◆ **Extracted text**
....

It appears that you are looking at very basic segmentation fault, which may be
associated with either ROMS itself, or to the particular netCDF version you are
using. set_avg_tile is a long routine. Most likely the breaking point occurs
inside

Code: Select all

!  Convert accumulated sums into time-averages, if appropriate.
!-----------------------------------------------------------------------
!
      IF ((iic(ng).gt.ntsAVG(ng)).and.                                  &
     &    (MOD(iic(ng)-1,nAVG(ng)).eq.0) .....

part of the code, starting at line 2170 and ending at line 2888, since this
segment of the code is executed only when MOD(iic-1,nAVG)==0, which is
the final stage of averaging. Still, too much code to pinpoint the problem easily.

....

(Records from a data collection)
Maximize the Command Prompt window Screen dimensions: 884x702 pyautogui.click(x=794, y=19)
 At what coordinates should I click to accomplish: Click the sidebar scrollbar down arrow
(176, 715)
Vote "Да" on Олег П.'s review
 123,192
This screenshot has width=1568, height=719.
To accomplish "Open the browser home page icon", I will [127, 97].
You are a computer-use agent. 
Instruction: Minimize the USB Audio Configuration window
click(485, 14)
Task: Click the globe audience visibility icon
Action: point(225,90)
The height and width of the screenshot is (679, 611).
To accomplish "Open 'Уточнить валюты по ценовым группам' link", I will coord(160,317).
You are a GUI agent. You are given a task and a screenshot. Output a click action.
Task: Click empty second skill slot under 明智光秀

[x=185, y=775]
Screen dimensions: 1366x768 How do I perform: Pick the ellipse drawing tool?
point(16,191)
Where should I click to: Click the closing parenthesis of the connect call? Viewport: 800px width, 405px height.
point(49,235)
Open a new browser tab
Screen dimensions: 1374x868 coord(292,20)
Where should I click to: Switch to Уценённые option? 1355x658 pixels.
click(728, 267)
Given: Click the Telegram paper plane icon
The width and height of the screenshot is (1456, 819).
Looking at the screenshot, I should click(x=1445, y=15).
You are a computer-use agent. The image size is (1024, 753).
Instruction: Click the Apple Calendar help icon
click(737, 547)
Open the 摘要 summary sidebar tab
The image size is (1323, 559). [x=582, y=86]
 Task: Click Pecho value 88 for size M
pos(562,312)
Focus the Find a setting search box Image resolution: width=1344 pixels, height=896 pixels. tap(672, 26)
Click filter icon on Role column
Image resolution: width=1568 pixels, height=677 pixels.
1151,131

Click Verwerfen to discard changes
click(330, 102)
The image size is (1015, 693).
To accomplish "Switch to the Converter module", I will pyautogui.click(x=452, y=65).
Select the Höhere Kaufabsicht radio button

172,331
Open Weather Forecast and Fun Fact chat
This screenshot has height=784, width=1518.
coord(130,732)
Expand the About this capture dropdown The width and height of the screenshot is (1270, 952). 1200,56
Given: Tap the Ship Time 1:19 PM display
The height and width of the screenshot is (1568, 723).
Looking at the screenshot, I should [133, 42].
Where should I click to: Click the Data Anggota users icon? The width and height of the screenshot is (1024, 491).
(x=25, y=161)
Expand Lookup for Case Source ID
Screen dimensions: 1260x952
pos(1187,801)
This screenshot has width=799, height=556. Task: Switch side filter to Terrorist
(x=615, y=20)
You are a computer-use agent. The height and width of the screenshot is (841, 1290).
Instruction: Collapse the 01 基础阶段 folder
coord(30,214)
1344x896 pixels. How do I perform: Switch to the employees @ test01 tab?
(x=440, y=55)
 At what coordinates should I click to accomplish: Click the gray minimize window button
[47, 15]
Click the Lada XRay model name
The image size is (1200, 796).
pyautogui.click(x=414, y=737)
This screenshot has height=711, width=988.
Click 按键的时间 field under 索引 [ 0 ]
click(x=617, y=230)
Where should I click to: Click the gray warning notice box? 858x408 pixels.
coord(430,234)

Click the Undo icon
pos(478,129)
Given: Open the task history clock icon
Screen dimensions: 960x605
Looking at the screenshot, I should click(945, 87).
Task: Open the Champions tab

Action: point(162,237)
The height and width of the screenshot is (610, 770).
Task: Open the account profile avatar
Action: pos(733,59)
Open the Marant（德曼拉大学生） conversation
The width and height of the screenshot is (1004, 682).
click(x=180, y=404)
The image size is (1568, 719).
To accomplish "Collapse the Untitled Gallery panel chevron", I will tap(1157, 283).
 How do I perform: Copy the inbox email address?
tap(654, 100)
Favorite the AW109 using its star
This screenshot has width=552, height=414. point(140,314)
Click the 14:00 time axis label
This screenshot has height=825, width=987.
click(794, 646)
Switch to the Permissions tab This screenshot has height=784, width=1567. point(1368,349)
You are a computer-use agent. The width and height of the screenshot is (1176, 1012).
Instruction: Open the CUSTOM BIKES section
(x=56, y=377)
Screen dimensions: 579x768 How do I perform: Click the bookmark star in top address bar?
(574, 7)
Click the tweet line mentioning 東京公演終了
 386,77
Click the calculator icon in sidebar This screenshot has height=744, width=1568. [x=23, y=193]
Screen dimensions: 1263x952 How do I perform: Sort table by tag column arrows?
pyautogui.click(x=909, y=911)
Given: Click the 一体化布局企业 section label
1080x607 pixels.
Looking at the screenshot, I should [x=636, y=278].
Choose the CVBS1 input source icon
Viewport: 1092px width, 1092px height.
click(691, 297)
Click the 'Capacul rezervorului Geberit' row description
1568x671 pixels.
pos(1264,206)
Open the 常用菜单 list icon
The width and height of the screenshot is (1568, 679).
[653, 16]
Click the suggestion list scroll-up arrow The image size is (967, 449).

....

◆ **Given task 1**
According to the segmentation-fault post, why is the breaking point most likely in the part of set_avg_tile that runs from line 2170 to line 2888? Answer in one to three sentences.
◆ **Given task 2**
Reproduce the segmentation-fault post word for word, starting at "It appears that" and ending at "time-averages, if appropriate.".
◆ **Given task 3**
Write the next part of the segmentation-fault post, picking up after its last sentence.

◆ **Output 1**
That part is the most likely location because it runs only when MOD(iic-1,nAVG)==0. That condition marks the final stage of averaging.

◆ **Output 2**
It appears that you are looking at very basic segmentation fault, which may be
associated with either ROMS itself, or to the particular netCDF version you are
using. set_avg_tile is a long routine. Most likely the breaking point occurs
inside

Code: Select all

!  Convert accumulated sums into time-averages, if appropriate.

◆ **Output 3**
1.Is there any way to recompile and execute the code with compiler flags
appended by

Code: Select all

-g -check all
or

Code: Select all

-g -check arg_temp_created,bounds,pointers,uninit,format,output_conversion
while keeping -openmp -fpp -no-heap-arrays -xSSE4.1 -free in place (i.e. run
it in parallel, with proper instruction set and using stack instead of heap.

This may pinpoint breaking point.

Suppress flag -O3 (since -g will override it any way);

Suppress flag -ip (interprocedural analysis -- I observed at least once that this
flag caused problem because of compiler bug, but that was associated to arithmetic
precision, and not with memory issue, so here it is probably irrelevant);

2. what version of netCDF do you use and how did you compile it? [A general
advice here is to use either netcdf-3.6.3 (the final release of version 3 generation),
or to use netcdf-4.1.1, but stay away from anything in between, i.e., 4.0.x should be
avoided. Also, 4.1.1 can be compiled with or without HDF support. Do you use it?]

balbin

Re: Intel’s new i7 980x CPU gives disappointing speedup

#8 Unread post by balbin »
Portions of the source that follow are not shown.